__EXERCISE REQUIREMENTS__: What lines of the data below hold the string "phone"? Copy each one out.

================

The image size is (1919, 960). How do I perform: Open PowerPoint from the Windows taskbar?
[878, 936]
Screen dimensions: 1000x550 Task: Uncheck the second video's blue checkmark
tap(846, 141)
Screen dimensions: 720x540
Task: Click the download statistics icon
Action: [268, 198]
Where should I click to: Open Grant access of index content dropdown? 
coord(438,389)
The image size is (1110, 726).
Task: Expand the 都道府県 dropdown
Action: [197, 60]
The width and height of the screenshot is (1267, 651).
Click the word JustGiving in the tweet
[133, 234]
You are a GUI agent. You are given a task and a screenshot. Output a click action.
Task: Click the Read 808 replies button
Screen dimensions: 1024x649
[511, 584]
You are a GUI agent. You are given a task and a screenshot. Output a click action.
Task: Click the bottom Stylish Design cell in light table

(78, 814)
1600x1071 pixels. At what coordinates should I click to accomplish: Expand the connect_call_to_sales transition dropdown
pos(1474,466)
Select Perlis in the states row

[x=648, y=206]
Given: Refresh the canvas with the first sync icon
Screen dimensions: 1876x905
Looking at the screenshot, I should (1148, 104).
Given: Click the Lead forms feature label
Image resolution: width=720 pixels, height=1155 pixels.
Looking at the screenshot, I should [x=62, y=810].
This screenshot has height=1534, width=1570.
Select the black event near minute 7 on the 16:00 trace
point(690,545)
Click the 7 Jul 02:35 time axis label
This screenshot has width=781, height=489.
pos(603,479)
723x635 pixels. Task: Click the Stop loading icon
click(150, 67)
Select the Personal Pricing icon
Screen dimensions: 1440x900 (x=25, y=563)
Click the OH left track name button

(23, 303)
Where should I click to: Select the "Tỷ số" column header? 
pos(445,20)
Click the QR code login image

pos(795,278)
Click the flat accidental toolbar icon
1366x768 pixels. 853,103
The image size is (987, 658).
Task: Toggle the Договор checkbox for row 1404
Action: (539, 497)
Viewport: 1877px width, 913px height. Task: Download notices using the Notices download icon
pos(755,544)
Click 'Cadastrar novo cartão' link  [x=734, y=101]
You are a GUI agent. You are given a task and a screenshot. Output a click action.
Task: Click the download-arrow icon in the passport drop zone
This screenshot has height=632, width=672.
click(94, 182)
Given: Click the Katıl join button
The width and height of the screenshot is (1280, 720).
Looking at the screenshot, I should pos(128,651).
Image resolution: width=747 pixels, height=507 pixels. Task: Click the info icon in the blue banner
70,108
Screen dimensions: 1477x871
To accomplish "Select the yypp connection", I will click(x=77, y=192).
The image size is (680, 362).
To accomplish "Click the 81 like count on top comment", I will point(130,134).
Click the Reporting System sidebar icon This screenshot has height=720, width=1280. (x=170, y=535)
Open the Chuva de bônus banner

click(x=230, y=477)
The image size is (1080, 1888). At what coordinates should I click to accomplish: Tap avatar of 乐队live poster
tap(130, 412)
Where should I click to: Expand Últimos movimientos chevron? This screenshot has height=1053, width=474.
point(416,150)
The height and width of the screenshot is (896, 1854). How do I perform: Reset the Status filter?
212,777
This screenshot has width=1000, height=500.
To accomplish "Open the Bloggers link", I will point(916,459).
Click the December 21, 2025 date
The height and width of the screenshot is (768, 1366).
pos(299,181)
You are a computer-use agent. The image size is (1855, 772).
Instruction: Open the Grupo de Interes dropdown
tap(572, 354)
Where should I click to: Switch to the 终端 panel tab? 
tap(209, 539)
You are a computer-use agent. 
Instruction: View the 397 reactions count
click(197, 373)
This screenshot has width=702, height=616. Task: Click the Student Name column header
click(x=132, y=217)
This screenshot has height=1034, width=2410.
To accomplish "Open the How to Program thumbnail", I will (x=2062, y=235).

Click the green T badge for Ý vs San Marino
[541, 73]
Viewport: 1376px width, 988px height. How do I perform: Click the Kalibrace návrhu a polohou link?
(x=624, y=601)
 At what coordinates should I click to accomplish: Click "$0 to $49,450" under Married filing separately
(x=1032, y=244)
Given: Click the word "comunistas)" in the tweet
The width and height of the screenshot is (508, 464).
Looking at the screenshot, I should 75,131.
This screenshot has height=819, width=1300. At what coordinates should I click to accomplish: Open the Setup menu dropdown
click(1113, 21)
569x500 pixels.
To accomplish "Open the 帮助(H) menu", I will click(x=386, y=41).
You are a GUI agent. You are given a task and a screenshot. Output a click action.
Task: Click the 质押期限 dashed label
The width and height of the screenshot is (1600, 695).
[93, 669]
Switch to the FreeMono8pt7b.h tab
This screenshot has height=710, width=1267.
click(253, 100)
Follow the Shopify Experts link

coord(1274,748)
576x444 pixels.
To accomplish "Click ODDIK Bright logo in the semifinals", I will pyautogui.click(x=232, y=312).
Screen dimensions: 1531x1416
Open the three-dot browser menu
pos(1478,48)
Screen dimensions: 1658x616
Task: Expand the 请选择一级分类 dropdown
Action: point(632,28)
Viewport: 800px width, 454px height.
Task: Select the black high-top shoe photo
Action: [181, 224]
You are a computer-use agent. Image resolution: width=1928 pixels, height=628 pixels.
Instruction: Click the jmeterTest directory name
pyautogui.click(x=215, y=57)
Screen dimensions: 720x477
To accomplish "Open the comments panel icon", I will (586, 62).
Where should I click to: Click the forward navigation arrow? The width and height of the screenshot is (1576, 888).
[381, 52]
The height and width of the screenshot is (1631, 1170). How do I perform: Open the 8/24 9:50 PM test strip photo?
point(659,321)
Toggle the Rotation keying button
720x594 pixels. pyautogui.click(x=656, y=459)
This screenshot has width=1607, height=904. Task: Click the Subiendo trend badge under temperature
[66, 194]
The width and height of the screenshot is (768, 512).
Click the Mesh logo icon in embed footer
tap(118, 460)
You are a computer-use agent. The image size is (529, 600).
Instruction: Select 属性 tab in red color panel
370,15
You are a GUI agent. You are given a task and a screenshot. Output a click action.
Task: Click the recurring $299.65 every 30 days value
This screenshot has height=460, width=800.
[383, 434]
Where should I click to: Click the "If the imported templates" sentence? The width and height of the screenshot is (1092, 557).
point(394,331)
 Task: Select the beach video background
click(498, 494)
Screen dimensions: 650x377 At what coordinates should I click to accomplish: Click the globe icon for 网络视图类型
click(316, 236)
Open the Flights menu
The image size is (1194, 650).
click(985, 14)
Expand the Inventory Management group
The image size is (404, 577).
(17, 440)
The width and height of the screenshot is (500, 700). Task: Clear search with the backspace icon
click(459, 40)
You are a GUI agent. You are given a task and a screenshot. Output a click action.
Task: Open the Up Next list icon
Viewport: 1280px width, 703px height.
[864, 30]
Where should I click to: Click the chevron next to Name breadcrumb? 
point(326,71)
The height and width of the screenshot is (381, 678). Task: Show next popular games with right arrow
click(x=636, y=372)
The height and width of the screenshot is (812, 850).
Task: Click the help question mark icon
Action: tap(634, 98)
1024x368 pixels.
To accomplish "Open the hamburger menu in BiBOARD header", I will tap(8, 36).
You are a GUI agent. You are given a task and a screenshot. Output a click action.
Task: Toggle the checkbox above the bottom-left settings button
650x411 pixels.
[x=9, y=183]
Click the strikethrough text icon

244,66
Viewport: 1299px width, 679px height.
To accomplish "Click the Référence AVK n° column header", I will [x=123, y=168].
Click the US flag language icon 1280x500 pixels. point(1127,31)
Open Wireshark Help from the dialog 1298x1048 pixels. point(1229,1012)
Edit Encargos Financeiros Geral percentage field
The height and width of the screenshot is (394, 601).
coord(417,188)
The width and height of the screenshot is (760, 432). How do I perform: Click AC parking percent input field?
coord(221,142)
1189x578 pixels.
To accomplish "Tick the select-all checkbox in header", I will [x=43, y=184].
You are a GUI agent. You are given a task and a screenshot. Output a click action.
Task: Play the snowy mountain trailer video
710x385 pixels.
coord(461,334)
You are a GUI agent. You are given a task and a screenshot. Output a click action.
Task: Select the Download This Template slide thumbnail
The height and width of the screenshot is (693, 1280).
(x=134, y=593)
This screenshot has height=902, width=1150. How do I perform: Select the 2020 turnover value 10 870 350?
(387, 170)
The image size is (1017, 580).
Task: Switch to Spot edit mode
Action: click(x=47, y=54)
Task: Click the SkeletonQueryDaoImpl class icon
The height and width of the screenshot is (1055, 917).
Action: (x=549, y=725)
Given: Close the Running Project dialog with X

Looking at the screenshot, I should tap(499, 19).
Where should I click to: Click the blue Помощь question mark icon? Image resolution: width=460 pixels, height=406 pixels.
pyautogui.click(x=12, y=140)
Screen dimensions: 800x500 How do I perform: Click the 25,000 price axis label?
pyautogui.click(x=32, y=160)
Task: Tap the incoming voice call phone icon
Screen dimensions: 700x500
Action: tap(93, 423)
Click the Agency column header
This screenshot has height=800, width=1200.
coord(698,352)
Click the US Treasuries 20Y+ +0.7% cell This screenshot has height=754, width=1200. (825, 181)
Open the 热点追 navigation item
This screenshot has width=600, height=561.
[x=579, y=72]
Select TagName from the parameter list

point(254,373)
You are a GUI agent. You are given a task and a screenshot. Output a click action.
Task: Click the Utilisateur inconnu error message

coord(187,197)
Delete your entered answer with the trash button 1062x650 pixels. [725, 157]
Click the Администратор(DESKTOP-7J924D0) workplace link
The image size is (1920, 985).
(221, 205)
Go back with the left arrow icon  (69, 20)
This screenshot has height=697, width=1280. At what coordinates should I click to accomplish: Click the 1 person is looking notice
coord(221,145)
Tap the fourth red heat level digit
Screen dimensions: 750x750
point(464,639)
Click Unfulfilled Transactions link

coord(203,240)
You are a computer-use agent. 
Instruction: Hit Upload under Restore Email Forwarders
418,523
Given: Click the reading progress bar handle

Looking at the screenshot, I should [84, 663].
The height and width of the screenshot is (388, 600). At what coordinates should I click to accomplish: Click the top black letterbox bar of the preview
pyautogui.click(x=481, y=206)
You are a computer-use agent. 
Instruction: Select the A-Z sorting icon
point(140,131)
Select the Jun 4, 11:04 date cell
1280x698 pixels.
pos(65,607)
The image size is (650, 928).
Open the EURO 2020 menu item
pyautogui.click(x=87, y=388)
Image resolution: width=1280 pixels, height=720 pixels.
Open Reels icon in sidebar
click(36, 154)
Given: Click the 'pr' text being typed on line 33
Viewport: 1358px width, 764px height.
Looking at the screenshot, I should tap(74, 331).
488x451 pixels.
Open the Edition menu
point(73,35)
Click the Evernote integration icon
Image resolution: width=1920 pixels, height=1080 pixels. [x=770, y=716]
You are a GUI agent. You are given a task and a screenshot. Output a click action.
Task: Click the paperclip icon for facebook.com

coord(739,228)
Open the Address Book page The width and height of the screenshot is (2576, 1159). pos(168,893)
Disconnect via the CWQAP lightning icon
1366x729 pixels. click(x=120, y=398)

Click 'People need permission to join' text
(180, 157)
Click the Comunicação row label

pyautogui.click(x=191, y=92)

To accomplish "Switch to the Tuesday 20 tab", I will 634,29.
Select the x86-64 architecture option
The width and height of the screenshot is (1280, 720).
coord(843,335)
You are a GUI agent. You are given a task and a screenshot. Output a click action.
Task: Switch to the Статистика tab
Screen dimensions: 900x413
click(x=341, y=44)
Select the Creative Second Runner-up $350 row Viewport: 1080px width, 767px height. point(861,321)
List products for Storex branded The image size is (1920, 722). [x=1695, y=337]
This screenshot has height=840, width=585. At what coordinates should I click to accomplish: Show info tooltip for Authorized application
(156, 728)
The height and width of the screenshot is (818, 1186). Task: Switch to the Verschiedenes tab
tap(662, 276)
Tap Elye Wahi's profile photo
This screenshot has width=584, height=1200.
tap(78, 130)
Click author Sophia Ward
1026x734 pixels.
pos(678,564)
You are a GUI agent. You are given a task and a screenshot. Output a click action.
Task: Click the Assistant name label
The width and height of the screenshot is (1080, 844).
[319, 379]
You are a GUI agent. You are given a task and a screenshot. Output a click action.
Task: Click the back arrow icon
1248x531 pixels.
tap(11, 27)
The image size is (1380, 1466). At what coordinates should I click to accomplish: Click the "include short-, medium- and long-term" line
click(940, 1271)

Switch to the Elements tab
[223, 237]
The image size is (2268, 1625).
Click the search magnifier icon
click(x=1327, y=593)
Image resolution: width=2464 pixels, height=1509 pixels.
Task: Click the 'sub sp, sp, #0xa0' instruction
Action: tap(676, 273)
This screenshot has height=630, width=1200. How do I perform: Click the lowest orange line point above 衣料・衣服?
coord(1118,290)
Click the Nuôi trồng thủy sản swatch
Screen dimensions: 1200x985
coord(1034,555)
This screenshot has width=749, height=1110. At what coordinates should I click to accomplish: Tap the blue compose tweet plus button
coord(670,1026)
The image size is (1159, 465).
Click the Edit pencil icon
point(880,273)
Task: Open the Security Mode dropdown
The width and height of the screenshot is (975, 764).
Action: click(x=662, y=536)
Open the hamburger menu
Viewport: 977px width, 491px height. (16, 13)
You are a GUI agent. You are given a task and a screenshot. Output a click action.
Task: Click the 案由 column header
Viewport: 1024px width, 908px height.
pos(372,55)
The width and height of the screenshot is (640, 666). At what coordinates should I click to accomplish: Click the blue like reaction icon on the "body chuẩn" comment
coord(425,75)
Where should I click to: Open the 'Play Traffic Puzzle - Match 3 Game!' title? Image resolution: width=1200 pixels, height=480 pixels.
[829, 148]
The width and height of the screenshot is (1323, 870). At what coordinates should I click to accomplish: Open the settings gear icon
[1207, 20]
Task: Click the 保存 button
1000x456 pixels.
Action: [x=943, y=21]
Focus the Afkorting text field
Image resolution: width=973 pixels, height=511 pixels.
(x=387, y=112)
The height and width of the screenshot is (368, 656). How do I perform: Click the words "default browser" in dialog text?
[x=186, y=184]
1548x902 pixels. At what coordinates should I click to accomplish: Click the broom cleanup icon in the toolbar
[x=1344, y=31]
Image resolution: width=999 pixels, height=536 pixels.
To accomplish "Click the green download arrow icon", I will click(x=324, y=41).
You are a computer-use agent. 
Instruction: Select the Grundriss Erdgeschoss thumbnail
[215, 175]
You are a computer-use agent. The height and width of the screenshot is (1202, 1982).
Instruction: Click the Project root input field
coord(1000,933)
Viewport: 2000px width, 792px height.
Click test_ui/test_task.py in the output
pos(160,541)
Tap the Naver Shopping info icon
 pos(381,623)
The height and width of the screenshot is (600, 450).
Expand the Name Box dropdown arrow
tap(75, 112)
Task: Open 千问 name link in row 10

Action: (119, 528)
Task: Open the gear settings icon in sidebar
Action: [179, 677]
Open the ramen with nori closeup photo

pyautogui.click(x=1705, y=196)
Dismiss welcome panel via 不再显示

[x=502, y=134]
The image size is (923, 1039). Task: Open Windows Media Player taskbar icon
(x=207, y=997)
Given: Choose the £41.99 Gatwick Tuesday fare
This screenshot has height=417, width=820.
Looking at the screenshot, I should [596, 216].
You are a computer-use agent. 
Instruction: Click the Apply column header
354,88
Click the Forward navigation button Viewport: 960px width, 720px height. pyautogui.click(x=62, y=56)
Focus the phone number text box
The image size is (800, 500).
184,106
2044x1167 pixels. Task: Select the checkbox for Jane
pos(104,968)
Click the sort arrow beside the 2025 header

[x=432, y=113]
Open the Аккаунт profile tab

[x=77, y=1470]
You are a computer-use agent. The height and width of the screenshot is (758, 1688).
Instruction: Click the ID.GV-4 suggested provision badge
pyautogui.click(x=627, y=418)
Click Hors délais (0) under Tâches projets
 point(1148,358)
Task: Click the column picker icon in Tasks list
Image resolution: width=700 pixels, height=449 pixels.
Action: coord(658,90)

================

__OUTPUT BELOW__:
Task: Tap the incoming voice call phone icon
Focus the phone number text box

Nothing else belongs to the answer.